• **Tasks and exercises**:
(1) According to the water-shrew article, what does the water shrew use to stun its prey?
(2) Can you sum up the water-shrew article in two sentences?
(3) Will you reproduce the water-shrew article word for word, starting at "Water-shrews themselves are" and ending at "on its way."?

Excerpt to read Block Start

With its red-tipped teeth and venomous saliva, the water shrew is one of the least-known residents of Wiltshire's riverbanks. Normally solitary and extremely ferocious for a creature weighing only 12-18 grammes, Neomys fodiens lives mainly near water, where it finds plentiful sources of its insect prey. 

For such a tiny creature, the water-shrew comes exceedingly well-armed with the venomous saliva it uses to stun its prey. They are also well-defended, by a foul-smelling oily substance, exuded from the scent-glands and repulsive to cats and other predators. 

The Wessex Otters and Rivers Project of the Wiltshire Wildlife Trust has started a programme aimed at recording the numbers of these tiny mammals and finding out more about their habitat in Wiltshire. Once the project gets off the ground, it should lead to the first ever comprehensive picture of how many water-shrews live in Wiltshire, and where.

The Trust held a training course at its Devizes headquarters early in September for potential trainers of water-shrew monitors. The group, which was made up of representatives of Wessex Water, English Nature and British Waterways as well as staff and volunteers from Wiltshire, Dorset and Avon Wildlife Trusts, learned how to gather evidence of the presence of water-shrews at a river site.

Water-shrews themselves are tiny, solitary and hard to see, so data on them has up to now been scarce. The only evidence of their presence is usually a heap of cases from the caddis fly, the waterborne insect that forms one of their main sources of food, or a fleeting glimpse of a black back and cream underbelly as the water-shrew scurries on its way.

Mark Satinet, the Trust's Otters and Rivers Project Officer, who ran the training course, said "The water-shrew's preference for clean, clear water, where its food is found, makes it a good indicator of a river's health. We don't know how well water-shrews are faring in the county, and we need to find out in case it is declining like the water-vole."

Excerpt to read Block End
Recorded information Block Start

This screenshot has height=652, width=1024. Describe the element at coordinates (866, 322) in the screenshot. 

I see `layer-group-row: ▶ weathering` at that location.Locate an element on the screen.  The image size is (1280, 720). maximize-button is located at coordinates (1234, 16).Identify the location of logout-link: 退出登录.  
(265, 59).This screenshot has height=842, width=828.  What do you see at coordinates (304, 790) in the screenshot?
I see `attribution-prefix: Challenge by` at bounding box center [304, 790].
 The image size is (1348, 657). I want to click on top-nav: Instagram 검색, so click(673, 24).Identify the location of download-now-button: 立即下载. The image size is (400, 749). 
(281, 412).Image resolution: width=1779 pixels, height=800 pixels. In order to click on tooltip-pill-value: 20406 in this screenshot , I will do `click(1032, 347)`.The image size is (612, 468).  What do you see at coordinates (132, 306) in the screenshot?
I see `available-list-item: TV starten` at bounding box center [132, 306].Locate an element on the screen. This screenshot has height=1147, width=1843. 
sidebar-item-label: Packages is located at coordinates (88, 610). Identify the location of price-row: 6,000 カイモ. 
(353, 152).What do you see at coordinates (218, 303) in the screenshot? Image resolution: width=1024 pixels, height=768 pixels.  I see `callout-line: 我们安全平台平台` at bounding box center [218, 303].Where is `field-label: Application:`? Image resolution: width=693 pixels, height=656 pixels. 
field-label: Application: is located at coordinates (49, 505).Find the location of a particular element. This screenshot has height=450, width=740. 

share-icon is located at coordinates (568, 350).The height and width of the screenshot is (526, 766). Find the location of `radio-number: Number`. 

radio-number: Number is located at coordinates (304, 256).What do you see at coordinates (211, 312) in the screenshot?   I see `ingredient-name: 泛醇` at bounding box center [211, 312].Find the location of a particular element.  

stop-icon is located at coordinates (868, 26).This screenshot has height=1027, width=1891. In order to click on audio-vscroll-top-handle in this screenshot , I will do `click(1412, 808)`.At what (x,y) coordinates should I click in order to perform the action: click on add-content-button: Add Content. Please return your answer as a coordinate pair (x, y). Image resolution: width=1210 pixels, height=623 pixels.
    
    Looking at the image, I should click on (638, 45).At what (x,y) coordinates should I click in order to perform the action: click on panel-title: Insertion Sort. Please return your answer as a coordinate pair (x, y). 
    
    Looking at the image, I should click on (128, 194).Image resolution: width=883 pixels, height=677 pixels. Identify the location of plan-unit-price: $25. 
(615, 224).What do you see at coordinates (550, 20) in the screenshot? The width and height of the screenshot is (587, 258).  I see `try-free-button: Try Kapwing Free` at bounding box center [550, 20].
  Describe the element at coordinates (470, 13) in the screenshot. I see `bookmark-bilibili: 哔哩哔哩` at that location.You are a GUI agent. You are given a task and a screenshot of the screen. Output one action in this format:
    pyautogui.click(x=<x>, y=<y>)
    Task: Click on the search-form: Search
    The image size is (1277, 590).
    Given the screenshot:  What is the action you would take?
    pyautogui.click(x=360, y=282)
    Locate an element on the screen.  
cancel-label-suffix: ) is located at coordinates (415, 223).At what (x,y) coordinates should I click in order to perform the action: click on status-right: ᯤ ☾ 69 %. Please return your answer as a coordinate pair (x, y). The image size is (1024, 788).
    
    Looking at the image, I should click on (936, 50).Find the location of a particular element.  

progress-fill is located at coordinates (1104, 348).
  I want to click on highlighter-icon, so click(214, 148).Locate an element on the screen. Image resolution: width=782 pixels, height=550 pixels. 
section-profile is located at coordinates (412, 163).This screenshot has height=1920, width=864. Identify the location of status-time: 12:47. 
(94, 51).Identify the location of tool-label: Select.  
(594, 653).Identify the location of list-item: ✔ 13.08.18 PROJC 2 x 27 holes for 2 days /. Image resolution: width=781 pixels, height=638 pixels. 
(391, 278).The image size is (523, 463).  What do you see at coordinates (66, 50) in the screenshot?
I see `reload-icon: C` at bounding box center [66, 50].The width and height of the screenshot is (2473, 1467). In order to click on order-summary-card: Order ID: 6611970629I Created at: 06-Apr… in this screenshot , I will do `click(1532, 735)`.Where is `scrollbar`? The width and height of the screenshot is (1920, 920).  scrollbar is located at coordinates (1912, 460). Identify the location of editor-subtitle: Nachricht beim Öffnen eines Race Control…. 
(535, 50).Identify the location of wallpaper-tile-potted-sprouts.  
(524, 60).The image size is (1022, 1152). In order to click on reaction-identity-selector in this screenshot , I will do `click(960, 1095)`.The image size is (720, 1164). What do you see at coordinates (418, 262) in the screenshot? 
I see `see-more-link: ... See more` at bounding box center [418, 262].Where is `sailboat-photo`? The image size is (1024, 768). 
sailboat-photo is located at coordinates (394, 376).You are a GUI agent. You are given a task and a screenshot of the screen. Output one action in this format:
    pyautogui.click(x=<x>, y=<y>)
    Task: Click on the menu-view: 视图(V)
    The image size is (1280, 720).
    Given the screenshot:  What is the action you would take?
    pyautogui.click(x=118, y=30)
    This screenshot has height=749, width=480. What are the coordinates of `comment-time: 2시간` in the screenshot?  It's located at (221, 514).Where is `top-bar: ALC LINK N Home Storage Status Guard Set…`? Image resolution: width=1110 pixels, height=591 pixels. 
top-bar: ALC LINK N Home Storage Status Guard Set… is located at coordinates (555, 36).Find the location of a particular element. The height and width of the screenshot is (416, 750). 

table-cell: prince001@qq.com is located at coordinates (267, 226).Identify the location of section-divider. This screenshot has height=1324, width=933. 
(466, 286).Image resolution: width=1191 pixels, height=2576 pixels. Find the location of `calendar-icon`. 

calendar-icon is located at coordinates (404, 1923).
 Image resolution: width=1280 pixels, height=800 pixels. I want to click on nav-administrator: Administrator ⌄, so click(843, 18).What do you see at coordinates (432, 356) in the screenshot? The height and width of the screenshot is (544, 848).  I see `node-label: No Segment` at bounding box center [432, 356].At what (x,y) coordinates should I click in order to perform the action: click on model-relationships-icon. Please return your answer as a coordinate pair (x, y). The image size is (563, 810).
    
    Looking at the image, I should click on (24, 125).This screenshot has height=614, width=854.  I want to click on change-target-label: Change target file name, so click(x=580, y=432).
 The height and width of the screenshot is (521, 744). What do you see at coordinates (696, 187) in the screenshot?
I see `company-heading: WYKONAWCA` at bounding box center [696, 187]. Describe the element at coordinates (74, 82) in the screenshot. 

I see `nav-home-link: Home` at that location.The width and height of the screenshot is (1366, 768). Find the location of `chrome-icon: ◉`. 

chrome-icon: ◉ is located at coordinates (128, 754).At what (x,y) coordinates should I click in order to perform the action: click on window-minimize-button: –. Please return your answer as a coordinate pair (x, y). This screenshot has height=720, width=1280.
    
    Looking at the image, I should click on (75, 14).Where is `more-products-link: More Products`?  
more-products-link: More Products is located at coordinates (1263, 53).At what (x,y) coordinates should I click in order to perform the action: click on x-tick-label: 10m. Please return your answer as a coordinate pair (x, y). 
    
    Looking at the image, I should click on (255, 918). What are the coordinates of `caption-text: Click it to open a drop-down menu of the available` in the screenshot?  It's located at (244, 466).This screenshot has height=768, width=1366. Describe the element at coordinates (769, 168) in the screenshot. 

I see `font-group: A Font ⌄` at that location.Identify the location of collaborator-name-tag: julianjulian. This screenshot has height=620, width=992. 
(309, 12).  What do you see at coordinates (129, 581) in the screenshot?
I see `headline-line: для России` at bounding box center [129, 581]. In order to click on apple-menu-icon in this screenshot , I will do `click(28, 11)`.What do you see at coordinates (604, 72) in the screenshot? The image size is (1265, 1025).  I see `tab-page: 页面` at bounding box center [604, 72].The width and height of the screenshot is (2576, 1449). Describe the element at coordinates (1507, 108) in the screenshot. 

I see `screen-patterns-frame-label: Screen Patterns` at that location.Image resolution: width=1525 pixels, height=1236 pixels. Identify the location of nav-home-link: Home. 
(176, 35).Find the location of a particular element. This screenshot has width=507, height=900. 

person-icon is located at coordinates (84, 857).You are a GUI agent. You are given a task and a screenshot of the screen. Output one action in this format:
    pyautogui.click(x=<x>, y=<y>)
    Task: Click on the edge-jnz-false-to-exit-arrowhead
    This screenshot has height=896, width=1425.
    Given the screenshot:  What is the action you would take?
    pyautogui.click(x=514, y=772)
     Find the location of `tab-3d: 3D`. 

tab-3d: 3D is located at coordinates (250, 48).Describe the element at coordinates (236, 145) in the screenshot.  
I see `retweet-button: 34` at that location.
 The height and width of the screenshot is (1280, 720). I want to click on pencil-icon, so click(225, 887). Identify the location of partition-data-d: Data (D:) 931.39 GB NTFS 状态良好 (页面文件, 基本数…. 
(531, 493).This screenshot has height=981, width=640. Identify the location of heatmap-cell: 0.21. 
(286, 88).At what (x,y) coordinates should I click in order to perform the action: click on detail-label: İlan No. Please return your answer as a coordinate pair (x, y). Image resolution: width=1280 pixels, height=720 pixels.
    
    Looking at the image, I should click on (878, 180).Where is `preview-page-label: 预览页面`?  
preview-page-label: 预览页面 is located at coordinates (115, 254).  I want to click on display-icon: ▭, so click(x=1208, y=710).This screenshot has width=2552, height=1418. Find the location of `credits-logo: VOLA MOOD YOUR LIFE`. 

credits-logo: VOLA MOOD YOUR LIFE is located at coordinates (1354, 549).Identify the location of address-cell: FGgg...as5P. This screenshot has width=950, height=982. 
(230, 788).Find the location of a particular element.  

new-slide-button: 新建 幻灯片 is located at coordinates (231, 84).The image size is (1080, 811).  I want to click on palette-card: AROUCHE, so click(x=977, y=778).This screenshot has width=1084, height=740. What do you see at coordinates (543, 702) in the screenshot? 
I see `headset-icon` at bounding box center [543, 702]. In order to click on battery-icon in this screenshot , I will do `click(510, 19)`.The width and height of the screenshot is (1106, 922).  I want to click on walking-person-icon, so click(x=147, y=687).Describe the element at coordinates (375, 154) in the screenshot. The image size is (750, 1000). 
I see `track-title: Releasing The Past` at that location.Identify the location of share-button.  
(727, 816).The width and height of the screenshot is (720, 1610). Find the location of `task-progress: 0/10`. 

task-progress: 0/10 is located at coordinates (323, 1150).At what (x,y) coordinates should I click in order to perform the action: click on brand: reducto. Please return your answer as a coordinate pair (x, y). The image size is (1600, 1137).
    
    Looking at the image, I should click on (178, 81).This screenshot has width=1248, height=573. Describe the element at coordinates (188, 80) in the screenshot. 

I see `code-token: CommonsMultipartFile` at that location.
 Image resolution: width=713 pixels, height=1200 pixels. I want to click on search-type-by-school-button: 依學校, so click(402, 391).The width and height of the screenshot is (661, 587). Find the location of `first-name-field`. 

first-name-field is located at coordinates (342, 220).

Recorded information Block End

• **Activity answers**:
(1) Its venomous saliva.

(2) The water shrew is a tiny, solitary and ferocious resident of Wiltshire's riverbanks that stuns its insect prey with venomous saliva and is so hard to see that data on it has been scarce. The Wessex Otters and Rivers Project of the Wiltshire Wildlife Trust has started a programme to record its numbers and habitat in Wiltshire and has trained people to gather evidence of its presence at river sites.

(3)
Water-shrews themselves are tiny, solitary and hard to see, so data on them has up to now been scarce. The only evidence of their presence is usually a heap of cases from the caddis fly, the waterborne insect that forms one of their main sources of food, or a fleeting glimpse of a black back and cream underbelly as the water-shrew scurries on its way.